### Written problem
According to the patch description, what is the minimum amount of work required to enable DCC?

[Mesa-dev] [PATCH 1/8] gallium/radeon: add a heuristic enabling DCC for scanout surfaces (v2)

Wed Jun 29 14:20:02 UTC 2016

From: Marek Olšák <marek.olsak at amd.com>

DCC for displayable surfaces is allocated in a separate buffer and is
enabled or disabled based on PS invocations from 2 frames ago (to let
queries go idle) and the number of slow clears from the current frame.

At least an equivalent of 5 fullscreen draws or slow clears must be done
to enable DCC. (PS invocations / (width * height) + num_slow_clears >= 5)

Pipeline statistic queries are always active if a color buffer that can
have separate DCC is bound, even if separate DCC is disabled. That means
the window color buffer is always monitored and DCC is enabled only when
the situation is right.

The tracking of per-texture queries in r600_common_context is quite ugly,
but I don't see a better way.

The first fast clear always enables DCC. DCC decompression can disable it.
A later fast clear can enable it again. Enable/disable typically happens
only once per frame.

The impact is expected to be negligible because games usually don't have
a high level of overdraw. DCC usually activates when too much blending
is happening (smoke rendering) or when testing glClear performance and
CMASK isn't supported (Stoney).

v2: rename stuff, add assertions
---
 src/gallium/drivers/radeon/r600_pipe_common.c |  15 ++
 src/gallium/drivers/radeon/r600_pipe_common.h |  45 ++++-
 src/gallium/drivers/radeon/r600_texture.c     | 247 ++++++++++++++++++++++++++
 src/gallium/drivers/radeonsi/si_blit.c        |  15 +-
 src/gallium/drivers/radeonsi/si_state.c       |  15 ++
 src/gallium/drivers/radeonsi/si_state_draw.c  |   5 +-
 6 files changed, 338 insertions(+), 4 deletions(-)

diff --git a/src/gallium/drivers/radeon/r600_pipe_common.c b/src/gallium/drivers/radeon/r600_pipe_common.c
index 06388d5..1a892ab 100644
--- a/src/gallium/drivers/radeon/r600_pipe_common.c
+++ b/src/gallium/drivers/radeon/r600_pipe_common.c
@@ -472,6 +472,21 @@ bool r600_common_context_init(struct r600_common_context *rctx,
 
 void r600_common_context_cleanup(struct r600_common_context *rctx)
 {
+	unsigned i,j;
+
+	/* Release DCC stats. */
+	for (i = 0; i < ARRAY_SIZE(rctx->dcc_stats); i++) {
+		assert(!rctx->dcc_stats[i].query_active);
+
+		for (j = 0; j < ARRAY_SIZE(rctx->dcc_stats[i].ps_stats); j++)
+			if (rctx->dcc_stats[i].ps_stats[j])

### Given data
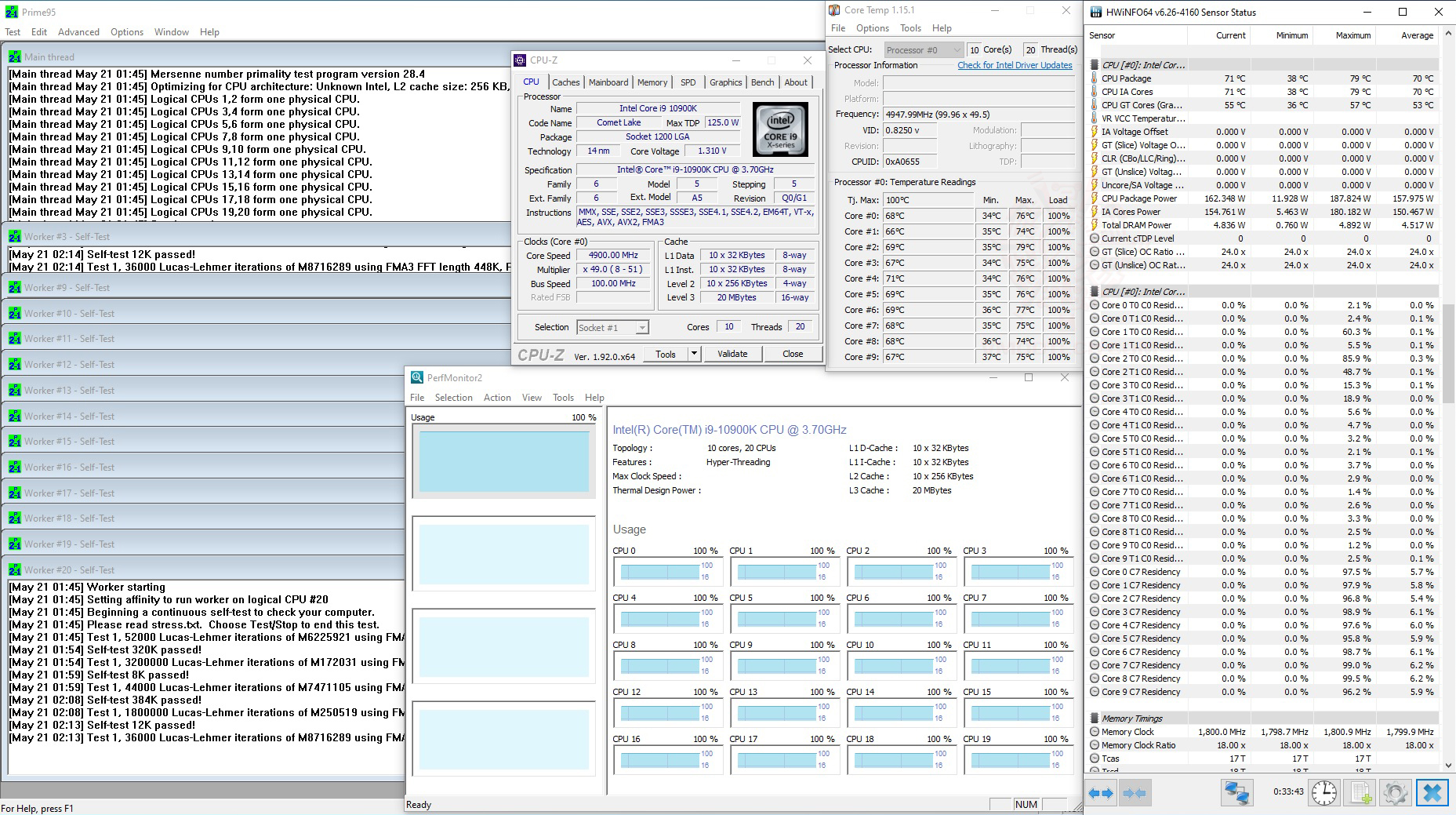Open the Action menu in PerfMonitor2
This screenshot has width=1456, height=815.
496,398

### Answer for this exercise
At least an equivalent of 5 fullscreen draws or slow clears.